Materials and methods: During a 7-year period, 5 patients underwent a laparoscopic Heller's myotomy. There were 4 male patients and 1 female, with an average age of 12.1 years at operation (range, 9.3-14.9). One 14-year-old boy had had a laparoscopic Heller's procedure performed elsewhere and presented with severe dysphagia while undergoing orthopedic surgery in our hospital. His myotomy had been inadequate, and an intraoperative endoscopy had not been performed. All patients had preoperative upper GI contrast studies performed to confirm the diagnosis of achalasia. Two patients had manometry in addition to the contrast study. One patient had been treated with balloon dilatation preoperatively and another with botox injections.

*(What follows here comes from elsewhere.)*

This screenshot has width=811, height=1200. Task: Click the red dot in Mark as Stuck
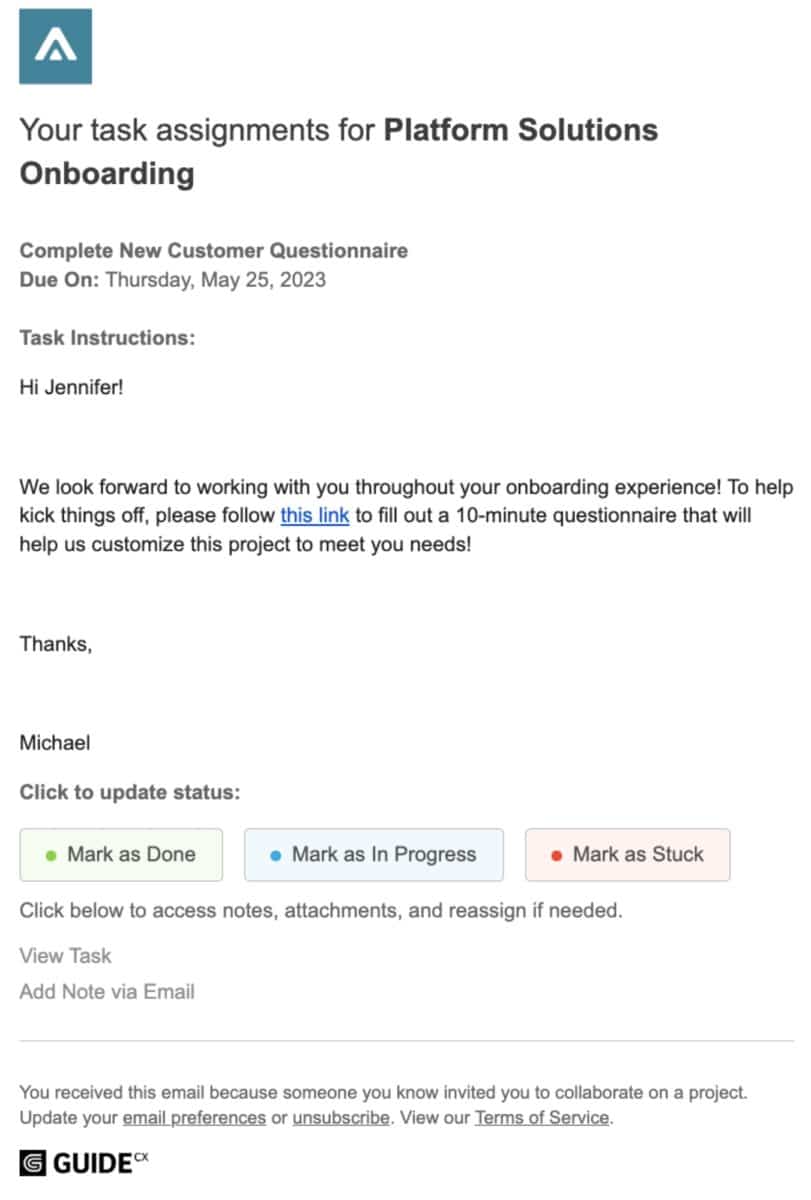(557, 855)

Endoscopy was performed pre- and postmyotomy to ensure adequacy.
Results: There were no cases of intraoperative mucosal perforation or conversions to an open procedure. Sixty percent of patients required extension of the myotomy after intraoperative endoscopy. All patients had an uneventful, complication-free postoperative recovery.
Conclusion: We feel that the addition of endoscopy during laparoscopic Heller's myotomy confers a significant advantage in ensuring that the myotomy is adequate. In our experience, the outcome has been excellent even after previous balloon dilatation or submucosal botox injections.